#### ACTIVITY:
Leave out every picture, and return exactly the lines from the line containing "You are a GUI" through the end of the records below, both inclusive.

Saved entries:
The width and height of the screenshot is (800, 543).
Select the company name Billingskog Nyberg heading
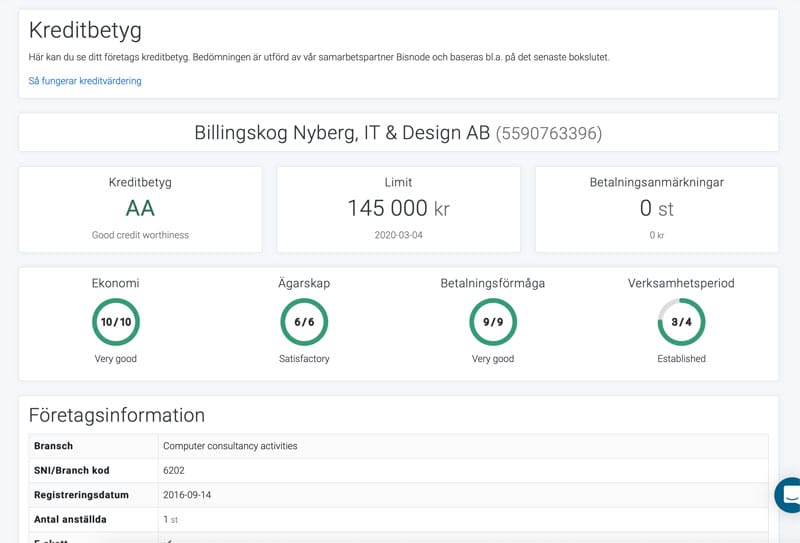[342, 133]
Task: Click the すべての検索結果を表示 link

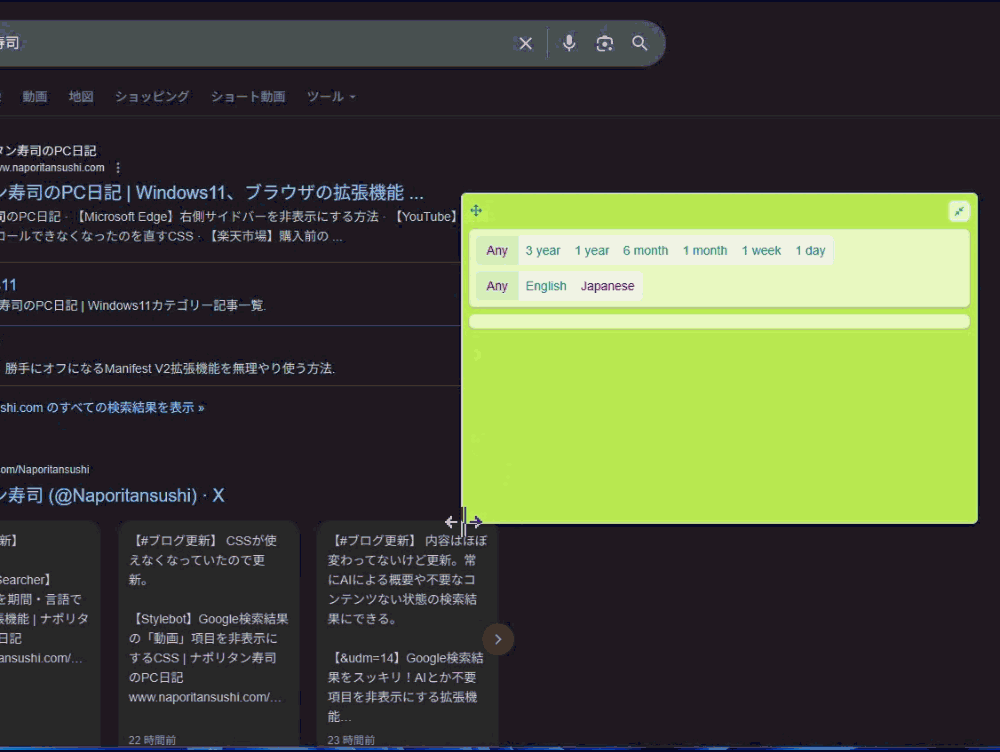Action: coord(102,408)
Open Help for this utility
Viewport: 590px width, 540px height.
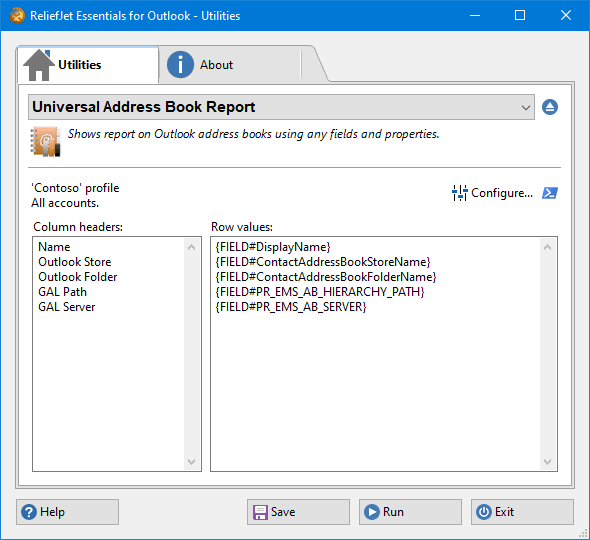(67, 512)
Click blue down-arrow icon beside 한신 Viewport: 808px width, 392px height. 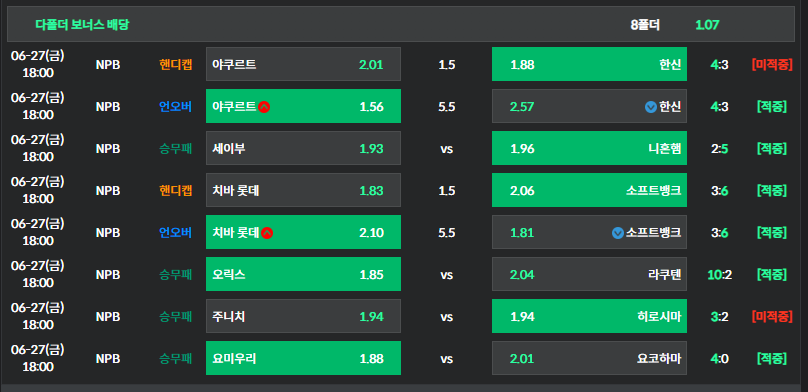coord(651,107)
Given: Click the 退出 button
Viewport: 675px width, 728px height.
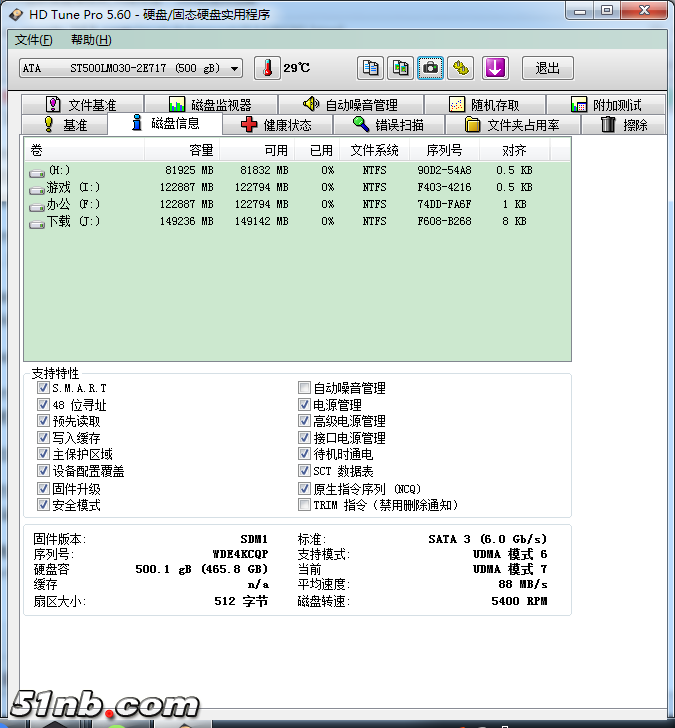Looking at the screenshot, I should tap(547, 68).
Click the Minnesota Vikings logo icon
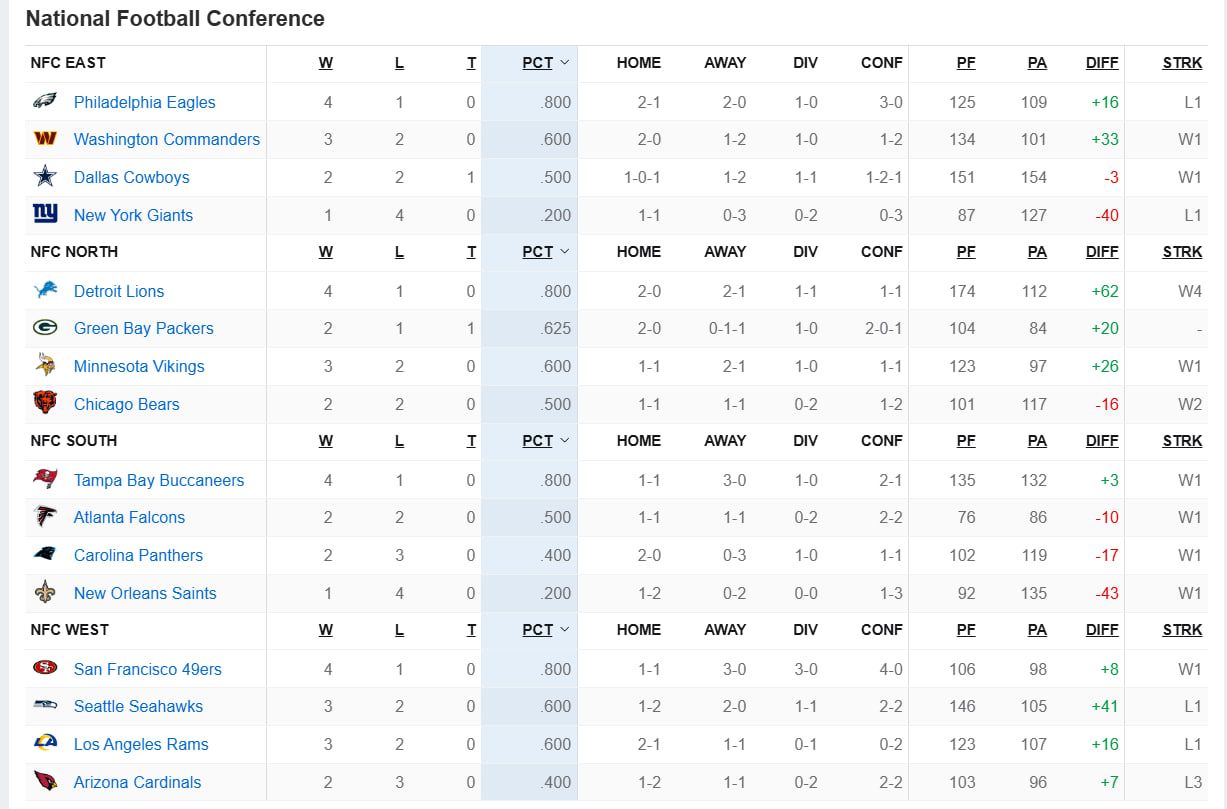1227x809 pixels. point(45,366)
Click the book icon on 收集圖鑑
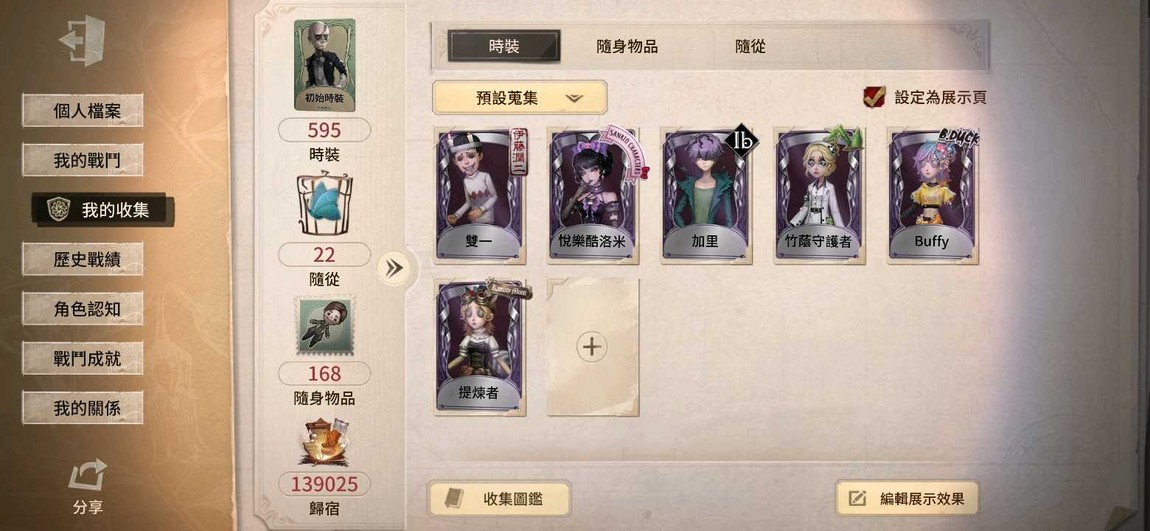The width and height of the screenshot is (1150, 531). coord(454,499)
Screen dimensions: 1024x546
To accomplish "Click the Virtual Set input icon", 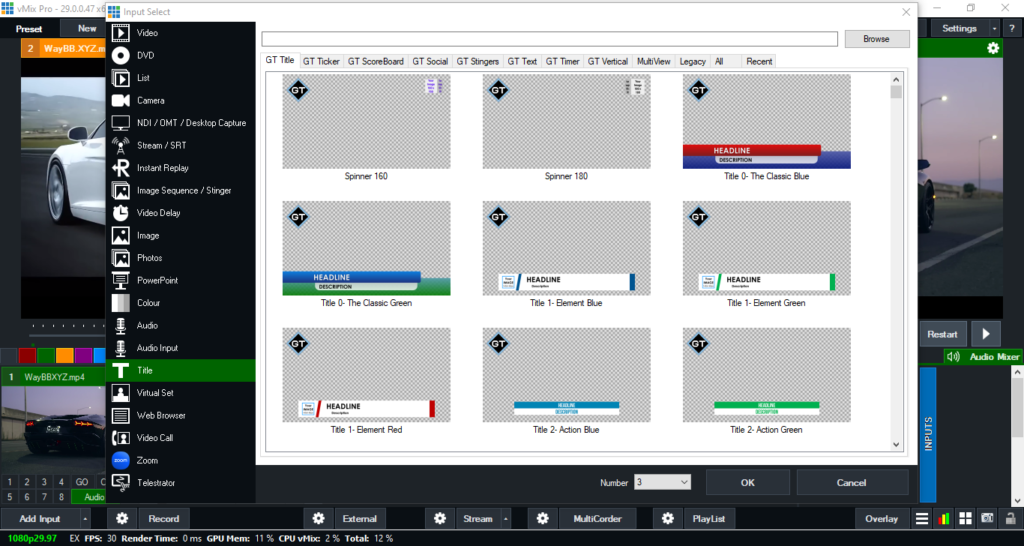I will [x=120, y=393].
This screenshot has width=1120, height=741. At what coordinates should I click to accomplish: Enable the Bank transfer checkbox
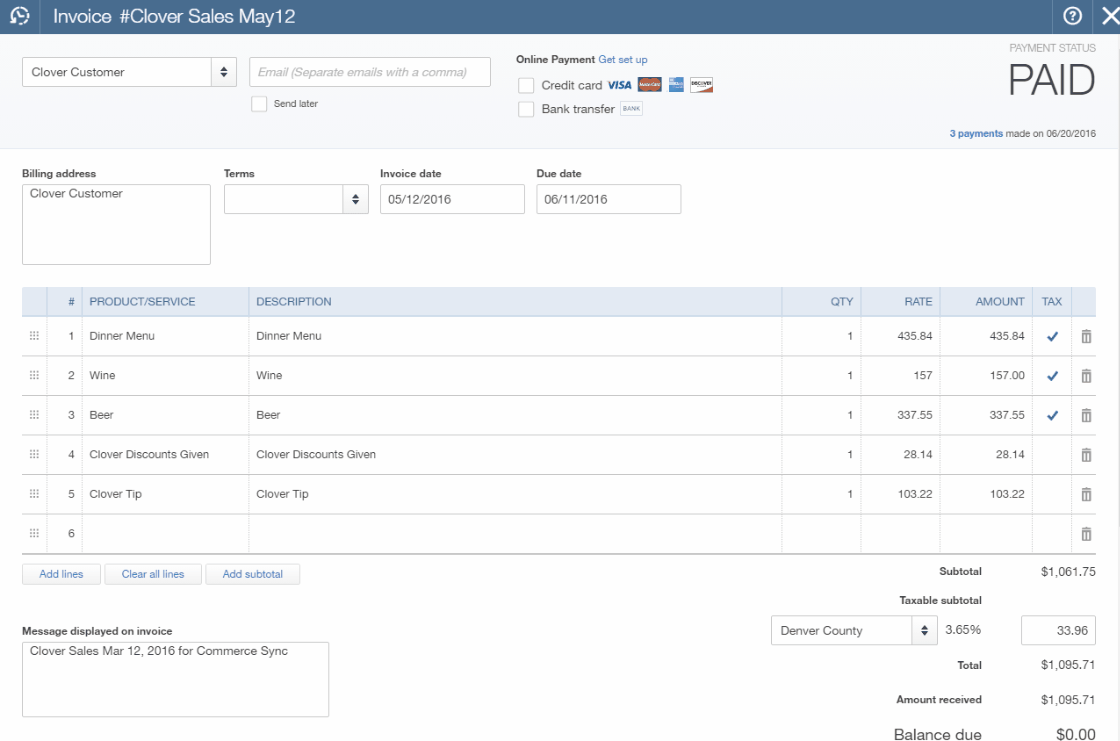524,107
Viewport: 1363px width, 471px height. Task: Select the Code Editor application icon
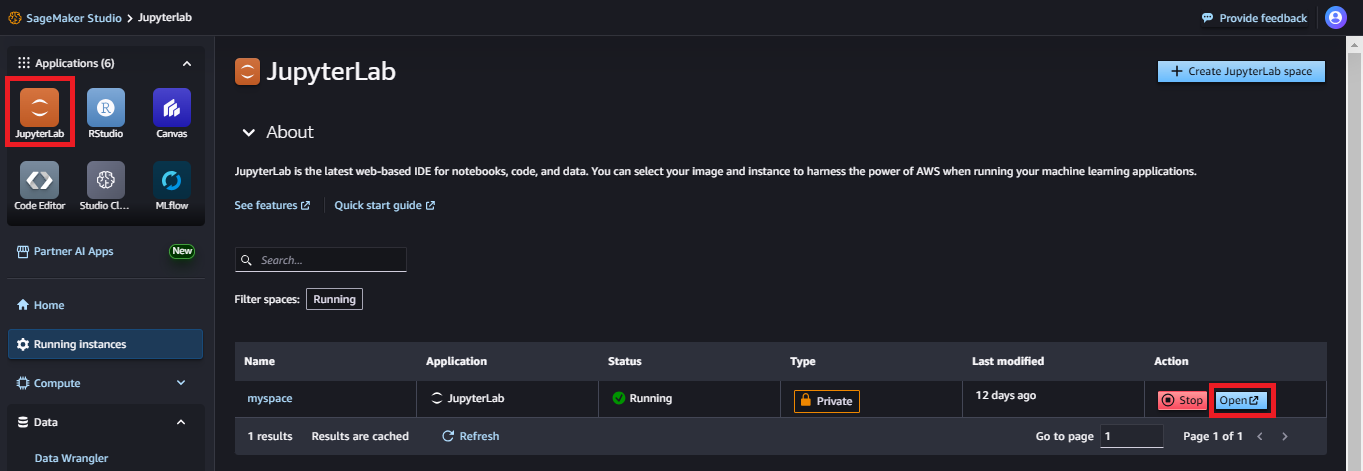coord(39,180)
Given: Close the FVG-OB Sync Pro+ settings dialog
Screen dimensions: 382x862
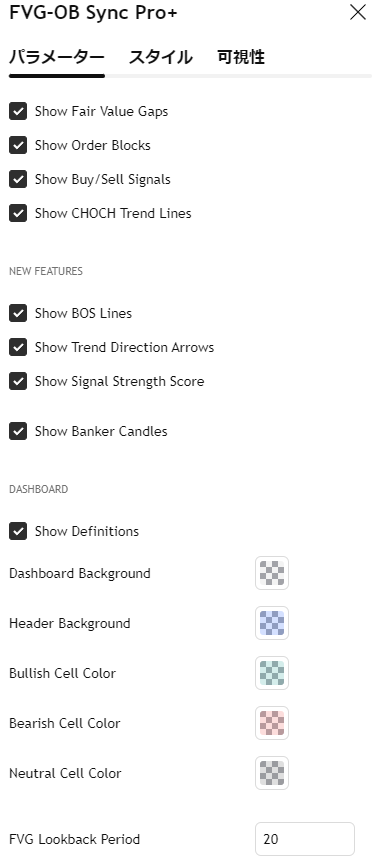Looking at the screenshot, I should click(x=358, y=12).
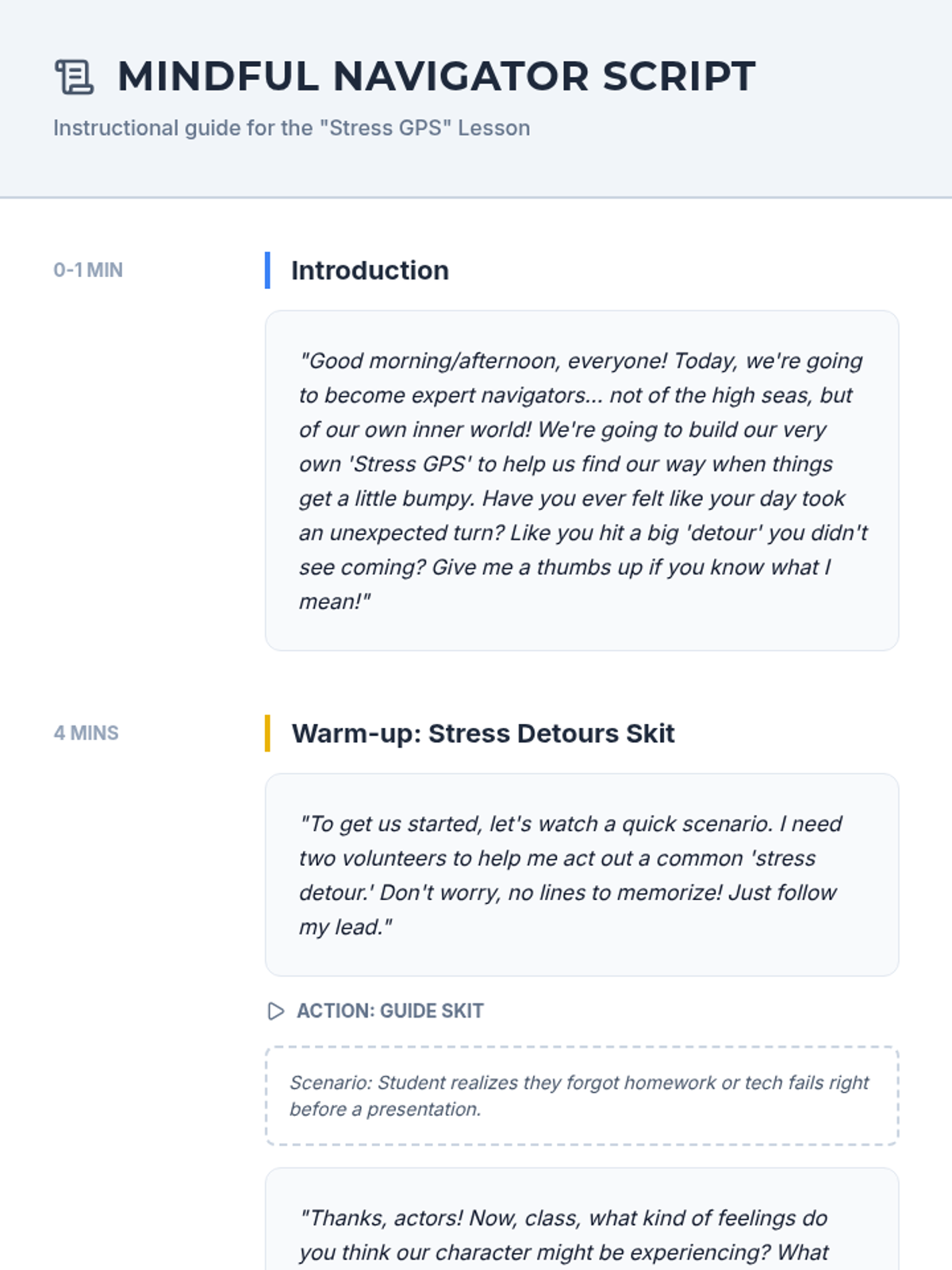This screenshot has height=1270, width=952.
Task: Click the play triangle beside Guide Skit
Action: (x=275, y=1011)
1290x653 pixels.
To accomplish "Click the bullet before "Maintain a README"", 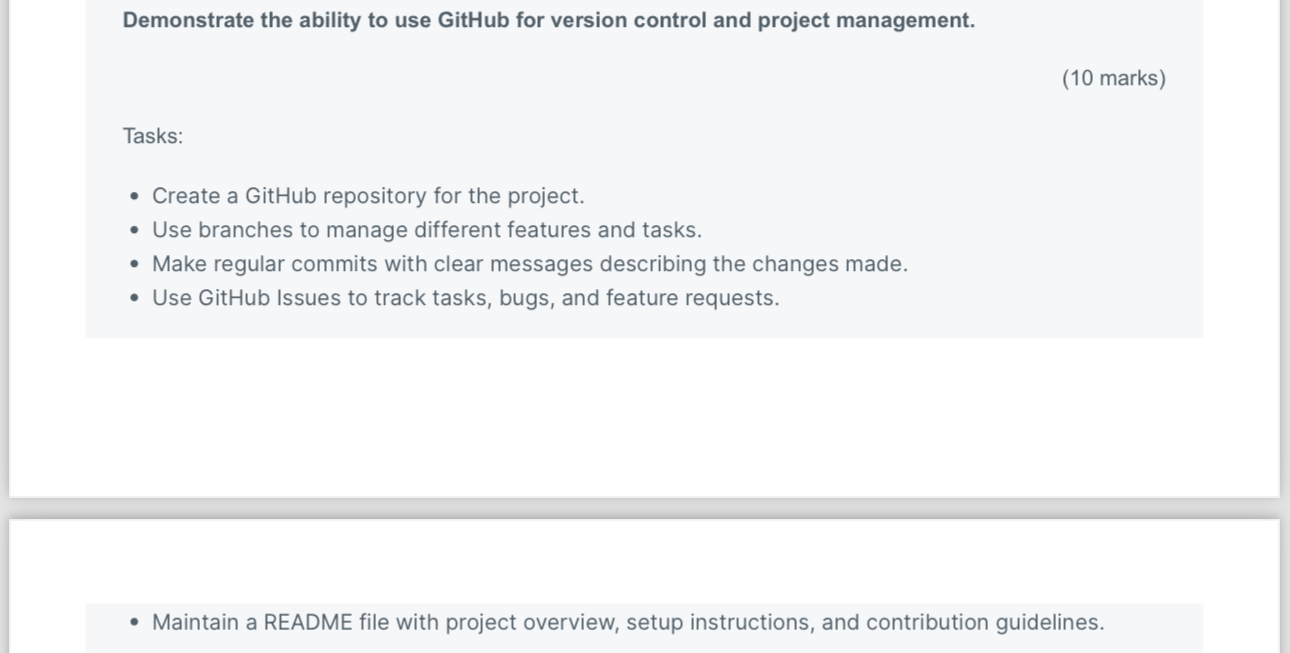I will click(x=135, y=623).
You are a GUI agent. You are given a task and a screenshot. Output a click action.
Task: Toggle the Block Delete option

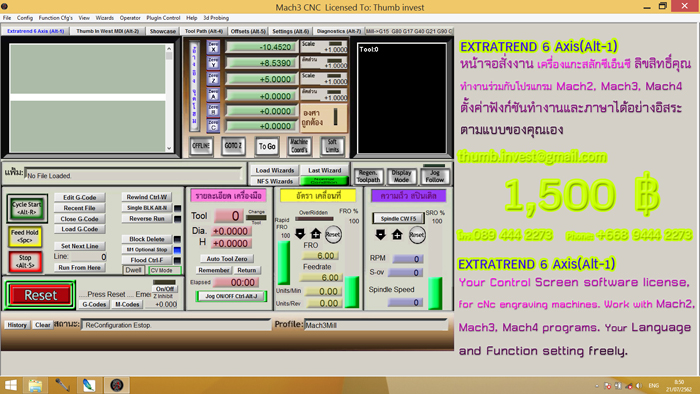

#### RESPONSE BOX:
You are a GUI agent. You are given a task and a screenshot. Output a click action.
Task: Toggle the Block Delete option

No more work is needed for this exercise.